How to Replace NaN values with Zero in Pandas DataFrame?


Replace NaN values with Zero in Pandas DataFrame

You can replace NaN values with 0 in Pandas DataFrame using DataFrame.fillna() method. Pass zero as argument to fillna() method and call this method on the DataFrame in which you would like to replace NaN values with zero.

fillna() method returns new DataFrame with NaN values replaced by specified value.

Sample Code Snippet

Following is a sample code snippet to replace NaN values with 0.

df = df.fillna(0)

Examples

1. Replace NaN values with 0 in DataFrame

In the following Python program, we take a DataFrame with some of the values as NaN (numpy.nan). Then we will use fillna() method to replace these numpy.nan values with zero.

Python Program

import pandas as pd
import numpy as np

df = pd.DataFrame(
	[[np.nan, 72, 67],
	[23, 78, 62],
	[32, 74, np.nan],
	[np.nan, 54, 76]],
	columns=['a', 'b', 'c'])
print('Original DataFrame\n', df) 

df = df.fillna(0)
print('\nModified DataFrame\n', df) 

Output

All the NaN values across the DataFrame are replaced with 0.
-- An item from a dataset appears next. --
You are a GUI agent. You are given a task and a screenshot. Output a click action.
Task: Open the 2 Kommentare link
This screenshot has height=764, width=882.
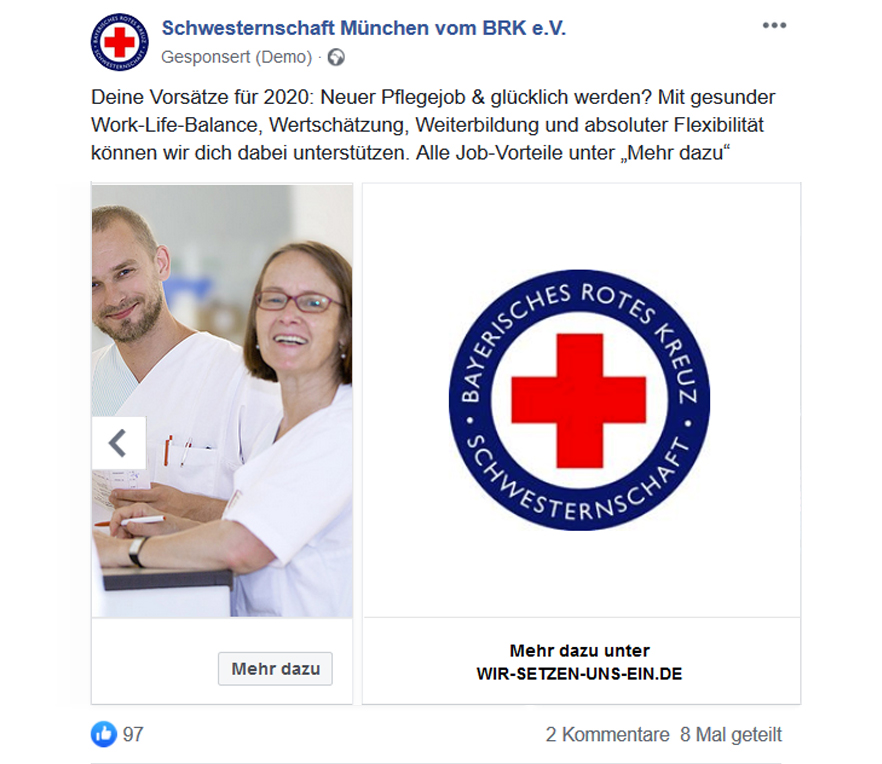pyautogui.click(x=608, y=734)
2. Replace NaN values with 0 in specified columns in DataFrame

You can also replace NaN values with 0, only in specific columns. Following example program demonstrates how to replace numpy.nan values with 0 for column 'a'.

Python Program

import pandas as pd
import numpy as np

df = pd.DataFrame(
	[[np.nan, 72, 67],
	[23, 78, 62],
	[32, 74, np.nan],
	[np.nan, 54, 76]],
	columns=['a', 'b', 'c'])
print('Original DataFrame\n', df) 

df['a'] = df['a'].fillna(0)
print('\nModified DataFrame\n', df) 

Output

Summary

In this tutorial of Python Examples, we learned how to replace NaN values with 0 in DataFrame.